Für den nicht internetgeübten Senior ist der Zugang mit Registrierung eine große Hürde: "Schon nach den ersten Klicks hätte ich ohne Hilfe aufgegeben", gesteht er. Auf Drängen seiner Freunde hat er zumindest ein Tablet mit Internetverbindung im Hause. Nach der Registrierung kann er einen Immissionspunkt mit Angabe seiner Adresse setzen. Dann klickt er sich durch acht Fragen mit teils irritierenden Antwortmöglichkeiten. "Weder laut noch leise" könnte er zum Beispiel auf die Frage ankreuzen: "Wenn Sie Geräusche hören, sind diese dann insgesamt...?" - Helm entscheidet sich für "laut".

Ob die grüne Blase, die am Ende seiner Beteiligung auf der Karte erscheint nur eine Luftblase bleibt, wird sich zeigen. Wir haben bei EBA-Sprecher Moritz Huckebrink angefragt, welche rechtlichen Möglichkeiten Anwohner überhaupt haben, ihre Ruhe einzufordern? "Ein gesetzlicher Anspruch auf Lärmschutz besteht nach dem Bundes-Immissionsschutzgesetz nur dann, wenn Schienenwege neu gebaut oder wesentlich geändert werden."

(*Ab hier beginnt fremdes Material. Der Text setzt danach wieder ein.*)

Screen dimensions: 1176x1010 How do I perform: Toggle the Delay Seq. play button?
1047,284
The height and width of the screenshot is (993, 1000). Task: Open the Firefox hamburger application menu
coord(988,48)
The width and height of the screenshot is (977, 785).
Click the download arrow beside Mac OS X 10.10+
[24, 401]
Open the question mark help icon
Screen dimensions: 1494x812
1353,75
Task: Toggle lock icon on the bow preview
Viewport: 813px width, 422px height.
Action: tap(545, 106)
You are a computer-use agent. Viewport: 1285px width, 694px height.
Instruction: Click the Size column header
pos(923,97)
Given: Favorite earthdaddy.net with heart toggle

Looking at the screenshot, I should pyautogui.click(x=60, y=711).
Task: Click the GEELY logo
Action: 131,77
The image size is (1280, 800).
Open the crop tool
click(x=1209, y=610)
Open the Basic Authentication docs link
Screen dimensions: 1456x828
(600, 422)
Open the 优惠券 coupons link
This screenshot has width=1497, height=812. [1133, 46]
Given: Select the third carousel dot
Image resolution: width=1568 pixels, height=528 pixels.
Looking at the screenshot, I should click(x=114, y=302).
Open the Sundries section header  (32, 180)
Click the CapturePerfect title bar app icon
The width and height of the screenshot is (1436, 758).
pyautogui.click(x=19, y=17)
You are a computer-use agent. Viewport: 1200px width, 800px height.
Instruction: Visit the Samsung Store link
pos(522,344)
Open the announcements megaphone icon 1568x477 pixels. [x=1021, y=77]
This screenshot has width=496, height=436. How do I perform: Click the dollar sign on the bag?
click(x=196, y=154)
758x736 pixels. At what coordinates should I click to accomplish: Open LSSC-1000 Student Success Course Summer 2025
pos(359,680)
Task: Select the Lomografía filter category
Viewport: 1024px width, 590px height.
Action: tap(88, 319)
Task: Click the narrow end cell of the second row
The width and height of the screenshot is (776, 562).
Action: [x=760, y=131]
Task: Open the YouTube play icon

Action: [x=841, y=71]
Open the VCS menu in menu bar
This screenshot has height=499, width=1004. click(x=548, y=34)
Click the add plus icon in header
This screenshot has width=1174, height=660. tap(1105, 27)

Aus den Lärmaktionsplänen könnten keine unmittelbaren Rechtsansprüche abgeleitet werden, dämpft Huckebrink allzu große Erwartungen. Dem EBA liege derzeit auch kein Genehmigungsantrag der Bahn für die Umsetzung von Lärmschutzmaßnahmen im Bereich der Sophienstraße vor, ergänzt er.

Als freiwillige Leistung stelle der Bund jährlich zehn Millionen Euro für die Lärmsanierung an bestehenden Schienenwegen zur Verfügung. Mit der Umsetzung sei die DB ProjektBau GmbH beauftragt.

Bahnsprecherin Sabine Brunkhorst erklärt, dass es in diesem Fall nur Anspruch auf Zuschüsse für schallgedämmte Fenster oder andere Dämmungen gebe. Denn die Zahl der betroffenen Häuser sei zu gering, um die Finanzierung für aktiven Lärmschutz hinzubekommen. Die Bahn werde Hauseigentümer für andere Lösungen ab 2016 einzeln anschreiben.

Das Eisenbahn-Bundesamt (EBA) ist seit dem 1. Januar 2015 für die Aufstellung eines bundesweiten Lärmaktionsplans für die Haupteisenbahnstrecken zuständig, zudem wirkt es bei der Lärmaktionsplanung in den Ballungsräumen mit.